Improving adherence to CHD secondary prevention measures remains necessary among the study population. Although health literacy and disease knowledge play a critical role in improving practice outcomes, knowledge gained from educational interventions does not always predict improvements in attitudes or exercise participation [12, 13], consistent with the weak associations between knowledge scores and both practice and attitude, and the insignificant association between attitude and practice observed in this study. The findings further confirm that knowledge had a direct effect on attitude but not on practice, and that attitude did not significantly influence practice.
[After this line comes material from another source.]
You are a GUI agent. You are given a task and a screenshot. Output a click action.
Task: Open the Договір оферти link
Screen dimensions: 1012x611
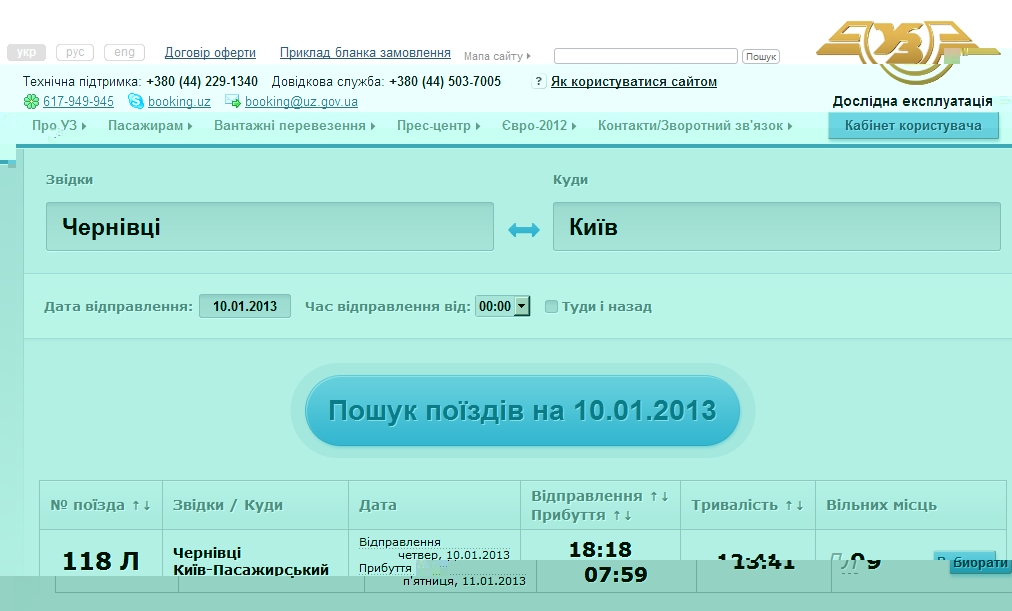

Alternative models for delivering knowledge are needed, beyond in-hospital education, to address these gaps. Early reports suggest that using one-way text messages for cardiac rehabilitation and lifestyle management without imposing additional pressure on patients may be promising [6, 11, 29]. Future studies should explore whether these interventions can save time and resources and effectively prevent CHD recurrence.
Limitation of this study
Firstly, this was a single-center study, which might lead to selection bias. Moreover, excluding participants who could not write contributed to this selection bias. Secondly, the sample size might not be enough to reveal significant differences between study sub-populations. In addition, male and female participants were analyzed together. Finally, responders might have opted for socially acceptable answers instead of truth (especially regarding smoking and drinking habits), which might lead to additional bias.
Conclusions
In conclusion, patients with CHD in Shanghai, China, demonstrated good knowledge and positive attitudes toward CHD secondary prevention, although certain areas of practice showed room for improvement. Clinically, targeted educational interventions focusing on improving specific preventive practices, particularly for smokers and those without diabetes, may enhance overall adherence to CHD secondary prevention measures.
Supporting information
(DOCX)
(XLSX)
(DOCX)
Abbreviations
- CHD
coronary heart disease
- KAP
knowledge, attitude, and practice
Data Availability
All relevant data are within the paper and its Supporting information files.
Funding Statement
The author(s) received no specific funding for this work.